A company of English merchants had organized to trade to America in the first year of the seventeenth century. Their first adventure to Guiana and Virginia were not successful yet gave a new impetus to the scheme originally conceived by Usselinx. A plan for the organization of a West India Company was drawn up in 1606, according to the excited Belgian ideas. This company was to have an existence of thirty-six years; to receive during the first six years assistance from all the United Provinces, and to be managed in the same manner as the East India Company. It was not consummated. Olden-Barneveldt, the Advocate of Holland and one of the most prominent and influential members of the peace party, foresaw that the organization of a West India Company with the avowed purpose of obtaining most of its profits by preying on Spanish commerce in American waters would only prolong the war. Usselinx's plan was to compel Spain by these means to evacuate Belgium and thus give her exiled sons a chance to return to their old home. A wholesale departure of the shrewd, industrious, and skilful Belgians would have deprived Holland of her political pre-eminence and have left her an obscure and isolated province. The conflicting views and claims of the provinces caused the scheme to fail until after Olden-Barneveldt, accused of high treason, was tried, condemned, and beheaded in 1619. Subsequently Maurice of Nassau took up the scheme of forming the Dutch West India Company. Private ships sailing from Dutch ports had not been idle in the meantime; in 1607 we hear of them in Canada trading for furs. Belgium and the Netherlands, compelled to become maritime nations, while other circumstances directed to commercial pursuits, had become the common carriers of the sea and the Netherlands especially had availed themselves of the discoveries made by the Cabots, Verrazano, and other adventurous explorers in the country succeeding Columbus' discovery of America. They thought Spain most assailable in the West Indies where they could prey upon their commerce and capture their treasures from Mexico and Peru. The first proposition to make such an expedition was submitted to the States General in 1581 by an English sea captain named Beets. It was refused. Later it gained favor and caused the formation of a West India Company really to fight Spain and not ignoring the search for a shorter route to India.

Before Henry Hudson's attempts to find a _northwest_ passage to India six trials had been made and subsequently more than twenty-five more, and while it is claimed that Sir Robert McClure in his expedition in 1650-54 succeeded, it was only by abandoning his vessel and completing his way on ice. The discovery is of no practical utility.

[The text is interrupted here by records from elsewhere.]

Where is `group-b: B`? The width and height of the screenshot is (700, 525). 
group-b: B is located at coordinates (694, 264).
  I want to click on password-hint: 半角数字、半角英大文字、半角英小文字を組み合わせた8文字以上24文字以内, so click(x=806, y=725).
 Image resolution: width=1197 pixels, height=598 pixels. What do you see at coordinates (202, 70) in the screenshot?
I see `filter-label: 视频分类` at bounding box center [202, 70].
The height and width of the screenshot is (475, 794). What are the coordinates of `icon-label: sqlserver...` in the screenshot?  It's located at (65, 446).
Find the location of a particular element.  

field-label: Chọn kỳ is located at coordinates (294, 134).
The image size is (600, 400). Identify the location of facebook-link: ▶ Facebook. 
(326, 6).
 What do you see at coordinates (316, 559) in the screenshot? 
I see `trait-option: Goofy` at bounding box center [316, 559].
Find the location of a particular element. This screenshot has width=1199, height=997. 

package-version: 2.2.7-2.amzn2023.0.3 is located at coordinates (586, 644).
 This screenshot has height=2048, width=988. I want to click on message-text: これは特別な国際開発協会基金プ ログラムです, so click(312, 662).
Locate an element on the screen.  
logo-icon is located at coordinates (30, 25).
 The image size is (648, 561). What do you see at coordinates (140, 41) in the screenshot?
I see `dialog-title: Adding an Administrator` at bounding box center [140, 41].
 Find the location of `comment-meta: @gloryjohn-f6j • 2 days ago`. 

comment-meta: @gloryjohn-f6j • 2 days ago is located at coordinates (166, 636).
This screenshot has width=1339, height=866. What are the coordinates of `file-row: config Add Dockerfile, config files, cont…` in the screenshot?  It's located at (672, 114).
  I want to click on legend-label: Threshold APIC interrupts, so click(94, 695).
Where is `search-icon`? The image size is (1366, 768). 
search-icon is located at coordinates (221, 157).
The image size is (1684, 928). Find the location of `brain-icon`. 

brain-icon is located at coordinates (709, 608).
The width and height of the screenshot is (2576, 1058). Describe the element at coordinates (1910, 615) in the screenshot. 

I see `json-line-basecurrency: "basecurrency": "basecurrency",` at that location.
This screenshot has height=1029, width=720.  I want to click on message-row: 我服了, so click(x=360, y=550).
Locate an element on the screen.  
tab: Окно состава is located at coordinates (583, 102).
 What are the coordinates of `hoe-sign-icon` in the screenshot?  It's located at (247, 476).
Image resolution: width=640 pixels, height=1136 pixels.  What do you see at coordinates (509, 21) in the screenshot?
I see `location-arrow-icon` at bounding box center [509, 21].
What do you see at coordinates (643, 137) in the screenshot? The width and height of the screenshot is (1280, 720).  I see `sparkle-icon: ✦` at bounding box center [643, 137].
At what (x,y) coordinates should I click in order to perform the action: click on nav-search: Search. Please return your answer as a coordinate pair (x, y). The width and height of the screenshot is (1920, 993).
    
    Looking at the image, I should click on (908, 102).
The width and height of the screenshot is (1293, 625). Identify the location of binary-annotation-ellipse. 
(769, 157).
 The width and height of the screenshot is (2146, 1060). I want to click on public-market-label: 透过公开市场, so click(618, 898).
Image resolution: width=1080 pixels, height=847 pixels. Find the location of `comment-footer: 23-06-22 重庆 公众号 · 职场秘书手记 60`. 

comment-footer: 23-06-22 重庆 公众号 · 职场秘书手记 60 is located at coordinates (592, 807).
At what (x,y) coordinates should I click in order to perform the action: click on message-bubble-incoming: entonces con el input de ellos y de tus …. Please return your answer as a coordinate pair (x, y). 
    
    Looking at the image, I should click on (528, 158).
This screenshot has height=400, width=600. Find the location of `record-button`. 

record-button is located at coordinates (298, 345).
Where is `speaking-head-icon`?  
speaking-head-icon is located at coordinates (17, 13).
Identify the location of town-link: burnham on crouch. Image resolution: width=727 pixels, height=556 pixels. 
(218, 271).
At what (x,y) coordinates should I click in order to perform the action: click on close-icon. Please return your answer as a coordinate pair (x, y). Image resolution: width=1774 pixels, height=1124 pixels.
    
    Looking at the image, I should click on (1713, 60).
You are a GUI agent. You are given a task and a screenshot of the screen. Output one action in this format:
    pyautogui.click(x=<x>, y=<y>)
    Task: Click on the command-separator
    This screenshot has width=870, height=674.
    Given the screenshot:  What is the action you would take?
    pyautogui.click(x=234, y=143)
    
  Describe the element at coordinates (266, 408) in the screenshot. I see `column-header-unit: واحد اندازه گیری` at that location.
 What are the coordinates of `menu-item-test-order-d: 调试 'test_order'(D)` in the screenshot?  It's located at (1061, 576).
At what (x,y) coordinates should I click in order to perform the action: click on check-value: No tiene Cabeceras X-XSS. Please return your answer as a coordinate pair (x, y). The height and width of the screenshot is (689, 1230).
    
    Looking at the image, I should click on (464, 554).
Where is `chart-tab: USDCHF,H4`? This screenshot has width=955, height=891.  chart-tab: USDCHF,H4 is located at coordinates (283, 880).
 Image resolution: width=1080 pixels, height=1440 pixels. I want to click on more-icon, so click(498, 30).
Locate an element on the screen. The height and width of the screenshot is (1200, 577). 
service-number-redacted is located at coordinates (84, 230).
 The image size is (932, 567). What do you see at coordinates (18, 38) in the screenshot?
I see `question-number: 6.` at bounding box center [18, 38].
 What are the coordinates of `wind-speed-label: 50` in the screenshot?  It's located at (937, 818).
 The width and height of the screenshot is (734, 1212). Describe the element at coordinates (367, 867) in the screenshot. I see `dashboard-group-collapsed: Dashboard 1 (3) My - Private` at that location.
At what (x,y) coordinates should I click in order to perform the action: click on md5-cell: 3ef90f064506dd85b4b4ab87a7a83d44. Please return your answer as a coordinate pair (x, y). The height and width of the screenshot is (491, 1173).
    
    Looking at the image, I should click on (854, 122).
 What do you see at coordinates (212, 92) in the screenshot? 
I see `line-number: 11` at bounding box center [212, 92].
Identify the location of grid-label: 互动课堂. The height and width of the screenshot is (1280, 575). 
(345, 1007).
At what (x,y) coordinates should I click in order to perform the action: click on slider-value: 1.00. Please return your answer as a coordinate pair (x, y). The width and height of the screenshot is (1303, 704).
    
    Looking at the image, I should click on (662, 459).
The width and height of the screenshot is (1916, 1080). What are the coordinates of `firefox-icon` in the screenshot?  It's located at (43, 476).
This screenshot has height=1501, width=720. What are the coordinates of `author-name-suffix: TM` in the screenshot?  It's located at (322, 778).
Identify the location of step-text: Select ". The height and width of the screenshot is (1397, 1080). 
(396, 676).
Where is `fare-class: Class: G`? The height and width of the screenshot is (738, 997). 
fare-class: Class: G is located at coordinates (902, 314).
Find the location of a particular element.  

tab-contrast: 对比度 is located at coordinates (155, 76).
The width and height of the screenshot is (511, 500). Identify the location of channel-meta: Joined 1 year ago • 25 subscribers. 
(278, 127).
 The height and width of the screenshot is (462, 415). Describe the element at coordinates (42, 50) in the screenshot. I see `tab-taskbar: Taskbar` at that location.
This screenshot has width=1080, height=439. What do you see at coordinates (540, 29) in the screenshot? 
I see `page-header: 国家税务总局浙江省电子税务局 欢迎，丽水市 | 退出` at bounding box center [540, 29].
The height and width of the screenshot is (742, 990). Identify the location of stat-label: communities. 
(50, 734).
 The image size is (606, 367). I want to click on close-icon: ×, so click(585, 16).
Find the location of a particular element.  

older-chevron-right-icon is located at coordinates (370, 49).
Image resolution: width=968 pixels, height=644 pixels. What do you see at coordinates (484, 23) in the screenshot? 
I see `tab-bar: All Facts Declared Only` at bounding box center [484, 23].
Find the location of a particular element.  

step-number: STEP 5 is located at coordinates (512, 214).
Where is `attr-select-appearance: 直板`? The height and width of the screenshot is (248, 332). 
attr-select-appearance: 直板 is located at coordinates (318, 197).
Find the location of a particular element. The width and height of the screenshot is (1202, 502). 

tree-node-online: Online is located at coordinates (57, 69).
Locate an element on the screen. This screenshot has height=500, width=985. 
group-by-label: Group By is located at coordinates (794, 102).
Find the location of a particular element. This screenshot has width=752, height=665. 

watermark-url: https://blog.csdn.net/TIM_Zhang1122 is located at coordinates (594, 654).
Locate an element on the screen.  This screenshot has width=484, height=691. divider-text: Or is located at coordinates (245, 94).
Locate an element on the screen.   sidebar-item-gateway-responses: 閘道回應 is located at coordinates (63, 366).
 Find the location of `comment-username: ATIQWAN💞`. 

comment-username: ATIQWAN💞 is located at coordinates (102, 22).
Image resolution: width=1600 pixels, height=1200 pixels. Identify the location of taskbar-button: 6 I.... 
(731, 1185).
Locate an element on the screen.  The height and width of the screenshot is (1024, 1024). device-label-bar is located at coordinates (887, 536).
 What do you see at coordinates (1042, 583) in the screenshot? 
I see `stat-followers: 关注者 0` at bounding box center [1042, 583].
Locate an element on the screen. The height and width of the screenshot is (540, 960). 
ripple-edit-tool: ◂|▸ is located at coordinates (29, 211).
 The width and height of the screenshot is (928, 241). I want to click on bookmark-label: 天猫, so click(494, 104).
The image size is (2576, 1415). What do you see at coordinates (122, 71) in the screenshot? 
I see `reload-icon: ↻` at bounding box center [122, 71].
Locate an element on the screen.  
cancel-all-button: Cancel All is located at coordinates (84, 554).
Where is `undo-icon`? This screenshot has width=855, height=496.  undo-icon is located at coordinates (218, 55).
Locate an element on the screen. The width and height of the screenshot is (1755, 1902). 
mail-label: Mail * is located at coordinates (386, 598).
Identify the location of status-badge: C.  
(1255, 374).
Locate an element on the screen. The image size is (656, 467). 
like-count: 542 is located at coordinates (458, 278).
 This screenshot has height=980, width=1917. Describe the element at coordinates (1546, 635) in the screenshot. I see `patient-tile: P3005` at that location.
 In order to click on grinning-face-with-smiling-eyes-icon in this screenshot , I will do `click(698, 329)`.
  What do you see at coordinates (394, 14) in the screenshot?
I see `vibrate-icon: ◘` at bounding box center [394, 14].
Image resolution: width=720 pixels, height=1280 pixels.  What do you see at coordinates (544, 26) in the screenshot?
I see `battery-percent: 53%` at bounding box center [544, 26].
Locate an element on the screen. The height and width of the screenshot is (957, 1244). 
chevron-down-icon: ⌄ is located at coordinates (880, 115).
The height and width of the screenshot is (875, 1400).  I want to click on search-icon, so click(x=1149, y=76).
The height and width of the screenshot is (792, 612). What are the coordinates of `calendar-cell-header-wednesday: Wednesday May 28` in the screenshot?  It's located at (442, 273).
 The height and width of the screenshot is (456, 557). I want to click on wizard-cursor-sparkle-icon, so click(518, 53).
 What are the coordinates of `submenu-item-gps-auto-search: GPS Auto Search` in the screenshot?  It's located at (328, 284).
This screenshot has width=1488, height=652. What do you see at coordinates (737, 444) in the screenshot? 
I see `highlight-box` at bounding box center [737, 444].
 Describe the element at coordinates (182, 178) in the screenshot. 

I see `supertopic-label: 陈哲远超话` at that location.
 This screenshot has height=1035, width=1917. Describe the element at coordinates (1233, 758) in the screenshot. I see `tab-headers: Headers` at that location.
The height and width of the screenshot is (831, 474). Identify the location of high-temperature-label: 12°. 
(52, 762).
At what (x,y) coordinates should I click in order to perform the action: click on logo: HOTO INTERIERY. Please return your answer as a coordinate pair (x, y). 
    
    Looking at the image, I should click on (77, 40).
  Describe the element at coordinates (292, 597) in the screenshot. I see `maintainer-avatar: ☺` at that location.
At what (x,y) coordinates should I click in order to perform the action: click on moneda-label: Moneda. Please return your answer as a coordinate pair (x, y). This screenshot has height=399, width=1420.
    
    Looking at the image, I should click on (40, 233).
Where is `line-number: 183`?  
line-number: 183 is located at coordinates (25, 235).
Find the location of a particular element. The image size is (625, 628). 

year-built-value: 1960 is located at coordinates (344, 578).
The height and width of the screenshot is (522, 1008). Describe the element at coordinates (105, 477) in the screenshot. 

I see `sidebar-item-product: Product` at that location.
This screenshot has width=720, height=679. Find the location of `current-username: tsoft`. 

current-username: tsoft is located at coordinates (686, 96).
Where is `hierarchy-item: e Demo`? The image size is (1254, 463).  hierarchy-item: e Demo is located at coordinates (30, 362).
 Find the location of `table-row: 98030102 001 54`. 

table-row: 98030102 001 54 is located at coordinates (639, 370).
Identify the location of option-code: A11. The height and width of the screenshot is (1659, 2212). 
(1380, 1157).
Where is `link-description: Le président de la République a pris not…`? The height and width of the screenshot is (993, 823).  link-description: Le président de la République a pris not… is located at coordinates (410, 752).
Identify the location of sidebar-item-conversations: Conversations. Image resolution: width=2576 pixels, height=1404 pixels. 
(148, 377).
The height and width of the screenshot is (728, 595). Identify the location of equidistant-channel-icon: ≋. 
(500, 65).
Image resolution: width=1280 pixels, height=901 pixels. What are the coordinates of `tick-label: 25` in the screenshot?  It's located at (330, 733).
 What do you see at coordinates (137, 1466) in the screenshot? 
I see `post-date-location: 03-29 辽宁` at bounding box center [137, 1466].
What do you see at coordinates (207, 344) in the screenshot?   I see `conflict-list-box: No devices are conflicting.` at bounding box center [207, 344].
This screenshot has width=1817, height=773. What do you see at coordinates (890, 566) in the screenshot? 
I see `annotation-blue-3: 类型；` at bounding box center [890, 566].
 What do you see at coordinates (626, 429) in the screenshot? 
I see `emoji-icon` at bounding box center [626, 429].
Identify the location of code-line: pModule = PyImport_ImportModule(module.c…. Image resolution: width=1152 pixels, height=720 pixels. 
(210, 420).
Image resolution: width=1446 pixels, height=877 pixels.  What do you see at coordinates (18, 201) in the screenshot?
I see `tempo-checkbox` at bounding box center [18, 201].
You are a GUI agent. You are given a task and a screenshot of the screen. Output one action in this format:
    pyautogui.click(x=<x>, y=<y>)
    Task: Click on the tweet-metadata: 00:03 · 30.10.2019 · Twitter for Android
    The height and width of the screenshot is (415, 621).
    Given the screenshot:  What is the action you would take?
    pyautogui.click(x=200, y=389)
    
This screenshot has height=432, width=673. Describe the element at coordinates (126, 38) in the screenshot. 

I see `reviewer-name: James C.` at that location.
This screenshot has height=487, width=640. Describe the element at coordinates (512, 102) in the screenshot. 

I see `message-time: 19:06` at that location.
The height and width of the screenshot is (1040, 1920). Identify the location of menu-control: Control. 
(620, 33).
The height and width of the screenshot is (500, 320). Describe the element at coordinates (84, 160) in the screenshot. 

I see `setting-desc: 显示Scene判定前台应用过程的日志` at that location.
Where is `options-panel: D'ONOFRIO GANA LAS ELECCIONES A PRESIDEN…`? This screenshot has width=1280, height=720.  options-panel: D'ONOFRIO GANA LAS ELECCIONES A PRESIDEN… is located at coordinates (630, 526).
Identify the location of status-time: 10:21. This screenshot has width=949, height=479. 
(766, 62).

In 1606 James I, King of England, Scotland and Ireland, granted two charters--one to the London Company giving it power to establish settlements anywhere between the thirty-fourth and thirty-eighth degrees of north latitude (that is between Cape Fear and the Potomac); and the other to the Plymouth Company granting it the territory in Northern Virginia between the forty-first and the forty-fifth degrees of north latitude (that is between the eastern end of Long Island and the northern limit of Nova Scotia), with the right to establish settlements therein. Each of these grants extended 100 miles inland. The territory between these two companies (from thirty-ninth to forty-first degrees), embracing what is Maryland, Delaware, New Jersey, and a little of New York, was open to settlement by either of these companies, provided that neither should make a settlement within 100 miles of the other.